Je viens d’apprendre que notre victoire sur les Espagnols [2] est bien plus grande que je ne vous ai écrit par ma dernière. Ils y ont perdu 6 000 hommes, et nous très peu de monde. Quelques-uns disent que le dessein des Espagnols d’attaquer nos lignes fut découvert au cardinal Mazarin [3] par un traître qu’il avait dans le Conseil du prince de Condé ; [4] mais d’autres disent que le maréchal d’Hocquincourt [5] en mourant donna avis de leur dessein, dont M. de Turenne [6] a bien fait son profit. [1]

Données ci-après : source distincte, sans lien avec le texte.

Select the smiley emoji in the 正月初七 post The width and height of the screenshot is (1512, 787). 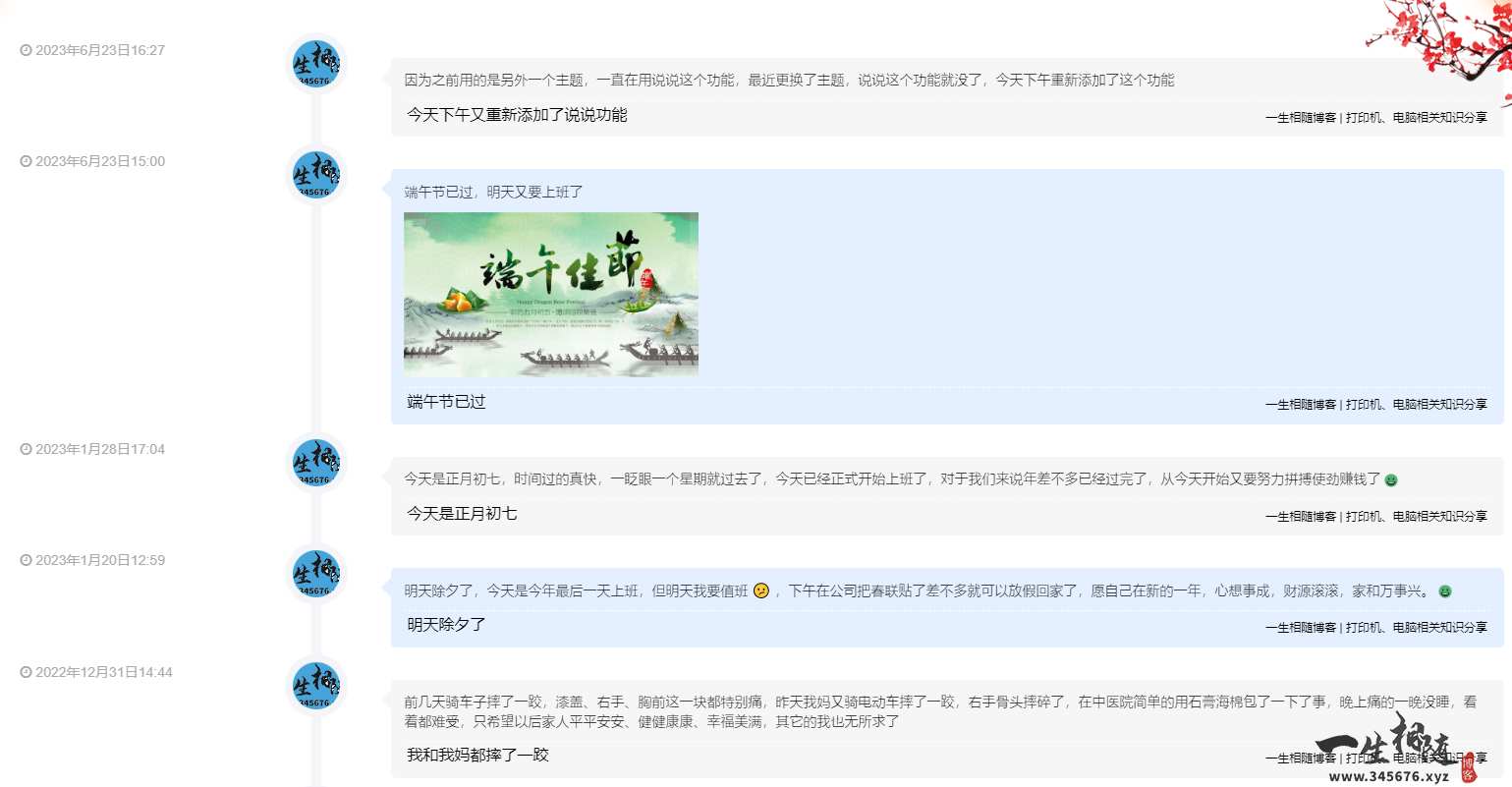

Pour M. Parker, [7] je vous donne avis qu’il est parti pour Londres, et que la veille de son départ il me vint voir pour me dire bonjour et adieu, tant pour son retour d’Italie que parce qu’il devait partir le lendemain pour l’Angleterre. Il m’a promis de m’écrire de là. J’eus regret de le voir partir, j’en pleurai des deux yeux. S’il fût ici demeuré jusqu’à la fin de mes leçons, [8] il eût pu y apprendre quelque chose de bon qu’il ne trouvera pas à Londres. Tous ces étrangers aiment trop à escarpiner et battre la semelle, nimia, inquam, laborant peregrinomania[2][9] C’est assez pour eux qu’ils voient des villes et des clochers dont ils n’ont jamais l’offrande ; [3] en faisant ainsi ils voient beaucoup de pays, mais ils n’en apprennent pas pourtant les Aphorismes [10] ni les Pronostics [11] d’Hippocrate. Lui et M. Dinckel [12] sont les deux étrangers que j’ai le mieux aimés, et que j’ai trouvés les plus sages et les plus raisonnables. Pour les œuvres d’Aldrovandus, [13] je serais bien fort de votre avis, savoir que ce livre-là serait fort bon s’il était imprimé à Lyon, et je voudrais avoir vu cela. [4] Ce grand ouvrage mériterait mieux d’être imprimé que des canonistes d’Italie ni que des jésuites espagnols qui ne nous donnent que des rêveries ou des redites sur la Sainte Écriture, sorte de livres fort ennuyeux et qui ne font aucun bien à la république des lettres.

On dit qu’à cette dernière défaite des Espagnols le prince de Condé l’échappa belle, qu’il fut porté par terre et foulé aux pieds sans être reconnu, qu’enfin un des siens l’emporta hors de la mêlée sur ses épaules en un lieu écarté, qu’on le voulut saigner et que son bras fut piqué, mais qu’il n’en vint pas de sang, tant il était étonné. [5] Nonobstant la défaite des Espagnols qui voulaient attaquer nos lignes, ceux de Dunkerque [14] font rage de se bien défendre. Dès le lendemain, ils ont fait une sortie sur les nôtres où ils ont blessé des plus remarquables, entre autres M. de Castelnau de La Mauvissière [15] qui a reçu un grand coup de mousquet dans le ventre ; à cause de quoi on a fait partir en diligence, le 19e de juin dernier après-midi, un chirurgien fameux, nommé Dalancé, [16] qui est allé en poste à l’armée pour y panser ce seigneur qui est un brave et excellent capitaine, et qui était à la veille d’être fait maréchal de France. [6] Le prince de Condé eut deux chevaux tués sous lui, il fut terrassé et foulé aux pieds ; mais de bonheur pour lui, d’autant qu’il n’était que médiocrement vêtu, il ne fut pas reconnu, et ainsi fut sauvé par un escadron de ses gens qui le cherchaient.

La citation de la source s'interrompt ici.